C’est ce que l’on appelle le risque « Third-Party » ou risque lié aux tierces parties, qui progresse rapidement, car la sous-traitance fonctionne en cascade : le sous-traitant fait lui-même appel à d’autres entreprises pour réaliser certaines tâches et le risque cyber se propage ainsi tout au long de cette chaîne.
La même étude Ponemon Institute montre que 54% des entreprises ont connu une fuite de données engendrée par une attaque chez un sous-traitant de rang 1, et 38% par une attaque chez un sous-traitant de rang 2 et plus.
Le sous-traitant, une cible plus facile à atteindre
Les prestataires sont devenus une cible de plus en plus privilégiée par les pirates informatiques. Ce changement d’objectif s’explique très simplement : plus on descend dans la pyramide des sous-traitants, plus il s’agit d’entreprises de petite taille qui ne disposent pas toujours de RSSI, et parfois pas de DSI du tout.

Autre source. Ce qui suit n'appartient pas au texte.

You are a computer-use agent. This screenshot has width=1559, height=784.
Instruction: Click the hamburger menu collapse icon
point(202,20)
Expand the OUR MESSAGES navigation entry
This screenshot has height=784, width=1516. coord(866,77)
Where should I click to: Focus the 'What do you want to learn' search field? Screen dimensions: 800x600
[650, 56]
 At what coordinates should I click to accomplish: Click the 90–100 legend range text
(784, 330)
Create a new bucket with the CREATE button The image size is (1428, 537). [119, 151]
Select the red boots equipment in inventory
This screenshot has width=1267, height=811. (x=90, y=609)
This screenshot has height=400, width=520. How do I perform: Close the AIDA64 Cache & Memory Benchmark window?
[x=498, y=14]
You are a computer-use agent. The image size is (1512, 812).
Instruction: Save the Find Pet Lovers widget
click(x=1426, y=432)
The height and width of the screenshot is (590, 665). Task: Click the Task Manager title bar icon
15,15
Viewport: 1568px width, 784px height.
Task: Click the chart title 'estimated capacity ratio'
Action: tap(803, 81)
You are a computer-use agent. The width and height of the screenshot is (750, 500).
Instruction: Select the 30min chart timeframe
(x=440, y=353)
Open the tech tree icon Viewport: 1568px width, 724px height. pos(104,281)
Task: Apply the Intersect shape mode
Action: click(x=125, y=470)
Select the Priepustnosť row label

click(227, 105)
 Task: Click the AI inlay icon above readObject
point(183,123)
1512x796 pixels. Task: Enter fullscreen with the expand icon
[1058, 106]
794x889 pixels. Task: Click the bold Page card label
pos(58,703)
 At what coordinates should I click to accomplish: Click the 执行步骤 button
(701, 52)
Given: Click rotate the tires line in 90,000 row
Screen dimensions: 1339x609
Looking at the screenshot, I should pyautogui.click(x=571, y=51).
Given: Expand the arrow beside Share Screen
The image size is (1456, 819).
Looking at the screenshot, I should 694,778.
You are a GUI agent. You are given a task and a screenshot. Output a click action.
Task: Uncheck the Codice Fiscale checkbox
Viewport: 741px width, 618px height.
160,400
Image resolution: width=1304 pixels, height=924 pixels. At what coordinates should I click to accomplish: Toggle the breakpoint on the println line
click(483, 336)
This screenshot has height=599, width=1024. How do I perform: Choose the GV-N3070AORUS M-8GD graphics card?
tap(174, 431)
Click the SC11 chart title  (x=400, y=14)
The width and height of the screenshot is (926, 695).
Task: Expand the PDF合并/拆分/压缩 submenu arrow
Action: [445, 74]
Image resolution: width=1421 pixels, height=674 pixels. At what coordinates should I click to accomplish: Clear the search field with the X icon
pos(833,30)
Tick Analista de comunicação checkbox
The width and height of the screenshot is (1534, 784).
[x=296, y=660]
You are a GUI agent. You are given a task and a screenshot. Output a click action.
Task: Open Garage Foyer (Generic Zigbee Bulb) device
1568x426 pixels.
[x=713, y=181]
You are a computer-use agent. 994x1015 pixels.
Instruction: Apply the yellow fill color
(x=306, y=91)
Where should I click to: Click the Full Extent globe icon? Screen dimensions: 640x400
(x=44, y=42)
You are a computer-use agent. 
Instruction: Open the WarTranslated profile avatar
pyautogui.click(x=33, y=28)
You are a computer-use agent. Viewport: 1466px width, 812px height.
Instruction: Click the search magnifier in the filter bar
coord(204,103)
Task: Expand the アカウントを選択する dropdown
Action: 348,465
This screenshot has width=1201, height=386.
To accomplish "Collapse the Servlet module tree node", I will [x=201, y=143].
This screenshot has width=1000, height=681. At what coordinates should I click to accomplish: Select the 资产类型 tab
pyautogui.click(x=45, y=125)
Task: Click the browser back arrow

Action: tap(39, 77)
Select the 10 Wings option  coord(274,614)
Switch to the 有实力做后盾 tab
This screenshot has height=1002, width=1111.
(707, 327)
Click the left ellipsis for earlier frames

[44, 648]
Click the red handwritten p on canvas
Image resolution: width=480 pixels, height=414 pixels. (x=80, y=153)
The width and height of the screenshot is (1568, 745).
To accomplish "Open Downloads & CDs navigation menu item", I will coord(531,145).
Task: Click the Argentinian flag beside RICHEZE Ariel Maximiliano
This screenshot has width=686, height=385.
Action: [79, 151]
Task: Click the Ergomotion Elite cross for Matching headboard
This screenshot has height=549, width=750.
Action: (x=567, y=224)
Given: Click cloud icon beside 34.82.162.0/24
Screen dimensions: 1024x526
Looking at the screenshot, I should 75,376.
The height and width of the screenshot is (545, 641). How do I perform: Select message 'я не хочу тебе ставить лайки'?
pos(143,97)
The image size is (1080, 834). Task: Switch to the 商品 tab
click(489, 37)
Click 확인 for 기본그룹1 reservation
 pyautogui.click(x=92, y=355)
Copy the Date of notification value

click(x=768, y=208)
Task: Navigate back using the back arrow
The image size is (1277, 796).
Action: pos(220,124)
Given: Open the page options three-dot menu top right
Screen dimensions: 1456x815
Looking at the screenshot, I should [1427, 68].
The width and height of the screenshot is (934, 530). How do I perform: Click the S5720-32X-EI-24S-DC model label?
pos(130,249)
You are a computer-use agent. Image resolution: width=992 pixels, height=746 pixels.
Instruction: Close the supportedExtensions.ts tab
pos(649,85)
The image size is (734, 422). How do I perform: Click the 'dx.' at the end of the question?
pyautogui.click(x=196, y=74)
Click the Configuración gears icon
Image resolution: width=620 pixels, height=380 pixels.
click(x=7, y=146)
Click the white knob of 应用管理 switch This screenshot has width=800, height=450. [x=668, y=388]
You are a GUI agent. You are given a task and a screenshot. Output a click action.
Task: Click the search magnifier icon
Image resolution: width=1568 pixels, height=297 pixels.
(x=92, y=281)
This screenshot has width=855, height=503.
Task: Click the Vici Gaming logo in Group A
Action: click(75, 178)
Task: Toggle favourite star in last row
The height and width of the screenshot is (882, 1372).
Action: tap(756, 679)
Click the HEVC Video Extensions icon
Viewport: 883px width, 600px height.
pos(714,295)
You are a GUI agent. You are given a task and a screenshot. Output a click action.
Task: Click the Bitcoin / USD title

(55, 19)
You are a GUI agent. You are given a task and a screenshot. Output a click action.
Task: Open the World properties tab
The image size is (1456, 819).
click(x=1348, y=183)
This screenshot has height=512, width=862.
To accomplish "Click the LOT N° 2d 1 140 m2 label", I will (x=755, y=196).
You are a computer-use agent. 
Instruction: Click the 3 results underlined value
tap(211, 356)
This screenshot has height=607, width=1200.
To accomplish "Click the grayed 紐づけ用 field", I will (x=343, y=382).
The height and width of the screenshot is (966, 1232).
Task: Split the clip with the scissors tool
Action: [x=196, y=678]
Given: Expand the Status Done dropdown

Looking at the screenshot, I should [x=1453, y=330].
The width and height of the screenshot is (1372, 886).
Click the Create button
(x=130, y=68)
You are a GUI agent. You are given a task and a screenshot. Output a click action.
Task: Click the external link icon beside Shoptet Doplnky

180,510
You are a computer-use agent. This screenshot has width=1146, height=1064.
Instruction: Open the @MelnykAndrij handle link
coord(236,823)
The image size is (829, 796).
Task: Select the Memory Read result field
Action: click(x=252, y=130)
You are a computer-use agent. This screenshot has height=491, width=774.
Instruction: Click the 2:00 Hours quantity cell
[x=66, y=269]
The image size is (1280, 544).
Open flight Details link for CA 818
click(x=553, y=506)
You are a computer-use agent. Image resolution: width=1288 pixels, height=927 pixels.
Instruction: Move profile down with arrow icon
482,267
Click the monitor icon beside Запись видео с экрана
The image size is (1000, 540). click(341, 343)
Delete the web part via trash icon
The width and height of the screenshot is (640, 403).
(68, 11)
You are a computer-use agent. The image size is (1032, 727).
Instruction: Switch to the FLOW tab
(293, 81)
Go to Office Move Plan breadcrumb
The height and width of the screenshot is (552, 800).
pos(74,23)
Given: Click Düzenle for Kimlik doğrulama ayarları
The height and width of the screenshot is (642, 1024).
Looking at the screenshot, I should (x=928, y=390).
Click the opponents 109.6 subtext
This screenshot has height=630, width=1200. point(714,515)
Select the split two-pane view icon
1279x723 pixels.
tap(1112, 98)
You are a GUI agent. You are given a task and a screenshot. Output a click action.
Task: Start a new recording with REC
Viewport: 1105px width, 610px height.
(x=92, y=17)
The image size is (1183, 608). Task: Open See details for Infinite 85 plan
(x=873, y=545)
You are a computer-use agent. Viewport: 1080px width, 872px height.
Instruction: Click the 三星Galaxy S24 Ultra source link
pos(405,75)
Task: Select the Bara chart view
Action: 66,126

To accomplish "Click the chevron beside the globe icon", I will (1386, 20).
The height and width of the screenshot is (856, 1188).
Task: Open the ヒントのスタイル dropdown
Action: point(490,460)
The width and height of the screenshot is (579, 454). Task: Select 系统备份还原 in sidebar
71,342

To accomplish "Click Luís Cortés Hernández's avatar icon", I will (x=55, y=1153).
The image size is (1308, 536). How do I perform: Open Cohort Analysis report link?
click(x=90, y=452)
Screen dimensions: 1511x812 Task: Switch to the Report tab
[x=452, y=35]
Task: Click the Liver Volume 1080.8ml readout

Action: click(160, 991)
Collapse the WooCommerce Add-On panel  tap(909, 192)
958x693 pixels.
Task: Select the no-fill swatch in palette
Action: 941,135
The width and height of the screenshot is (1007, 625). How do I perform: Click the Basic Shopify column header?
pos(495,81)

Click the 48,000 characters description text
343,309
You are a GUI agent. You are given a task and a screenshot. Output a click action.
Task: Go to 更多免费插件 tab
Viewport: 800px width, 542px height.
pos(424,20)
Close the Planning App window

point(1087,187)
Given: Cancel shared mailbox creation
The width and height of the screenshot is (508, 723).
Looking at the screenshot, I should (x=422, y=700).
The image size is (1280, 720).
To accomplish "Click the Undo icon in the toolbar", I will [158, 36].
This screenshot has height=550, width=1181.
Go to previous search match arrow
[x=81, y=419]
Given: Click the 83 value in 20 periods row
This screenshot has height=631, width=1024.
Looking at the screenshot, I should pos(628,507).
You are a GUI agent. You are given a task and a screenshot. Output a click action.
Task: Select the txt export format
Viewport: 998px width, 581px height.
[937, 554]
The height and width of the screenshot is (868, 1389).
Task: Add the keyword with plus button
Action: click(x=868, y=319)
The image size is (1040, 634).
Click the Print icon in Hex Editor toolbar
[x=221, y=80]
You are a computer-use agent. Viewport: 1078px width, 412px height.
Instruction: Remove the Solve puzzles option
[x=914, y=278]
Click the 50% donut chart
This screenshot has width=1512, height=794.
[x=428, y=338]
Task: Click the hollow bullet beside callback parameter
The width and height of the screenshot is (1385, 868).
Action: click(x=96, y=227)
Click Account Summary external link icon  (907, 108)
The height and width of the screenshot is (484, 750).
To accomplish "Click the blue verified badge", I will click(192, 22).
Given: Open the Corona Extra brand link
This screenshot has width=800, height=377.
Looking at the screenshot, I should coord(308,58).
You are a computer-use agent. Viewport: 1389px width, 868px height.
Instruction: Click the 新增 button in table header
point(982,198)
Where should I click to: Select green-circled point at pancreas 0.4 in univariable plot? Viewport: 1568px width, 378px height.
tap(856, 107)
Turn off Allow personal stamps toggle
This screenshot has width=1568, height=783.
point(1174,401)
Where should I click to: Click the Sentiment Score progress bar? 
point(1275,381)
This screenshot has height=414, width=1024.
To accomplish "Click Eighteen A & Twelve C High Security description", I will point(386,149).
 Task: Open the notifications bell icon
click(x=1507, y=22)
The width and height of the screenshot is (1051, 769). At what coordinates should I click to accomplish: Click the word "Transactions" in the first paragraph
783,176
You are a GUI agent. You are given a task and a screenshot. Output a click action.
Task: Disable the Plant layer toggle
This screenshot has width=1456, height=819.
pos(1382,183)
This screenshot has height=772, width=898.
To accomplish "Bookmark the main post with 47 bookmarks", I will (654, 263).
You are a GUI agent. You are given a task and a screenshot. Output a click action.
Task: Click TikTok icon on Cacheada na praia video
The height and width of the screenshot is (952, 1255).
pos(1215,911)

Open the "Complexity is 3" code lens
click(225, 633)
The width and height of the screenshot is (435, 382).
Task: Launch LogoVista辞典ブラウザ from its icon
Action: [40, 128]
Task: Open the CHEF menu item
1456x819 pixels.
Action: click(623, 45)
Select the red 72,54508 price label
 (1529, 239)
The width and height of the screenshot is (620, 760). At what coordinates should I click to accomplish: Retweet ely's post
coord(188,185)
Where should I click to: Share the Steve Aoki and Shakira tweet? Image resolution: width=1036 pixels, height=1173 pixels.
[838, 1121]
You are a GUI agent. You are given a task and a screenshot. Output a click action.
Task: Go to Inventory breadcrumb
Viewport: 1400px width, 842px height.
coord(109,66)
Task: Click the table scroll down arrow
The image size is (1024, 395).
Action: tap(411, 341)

De facto, leurs moyens de protection sont extrêmement limités. Les attaquants n’ont aucun mal à trouver des vulnérabilités encore ouvertes dans leur système de messagerie ou sur leurs serveurs.
L’exemple le plus frappant est celui d’un acteur majeur de l’armement dont le système d’information est extrêmement protégé, mais qui s’appuie sur des milliers de partenaires dans ces processus industriels. Le responsable Gouvernance Cybersécurité Groupe de Naval Group évoquait cette problématique lors de l’édition 2023 du FIC, soulignant que le géant français de l’armement naval faisait appel à de très petites TPE et qu’il devait désormais gérer ce risque cyber.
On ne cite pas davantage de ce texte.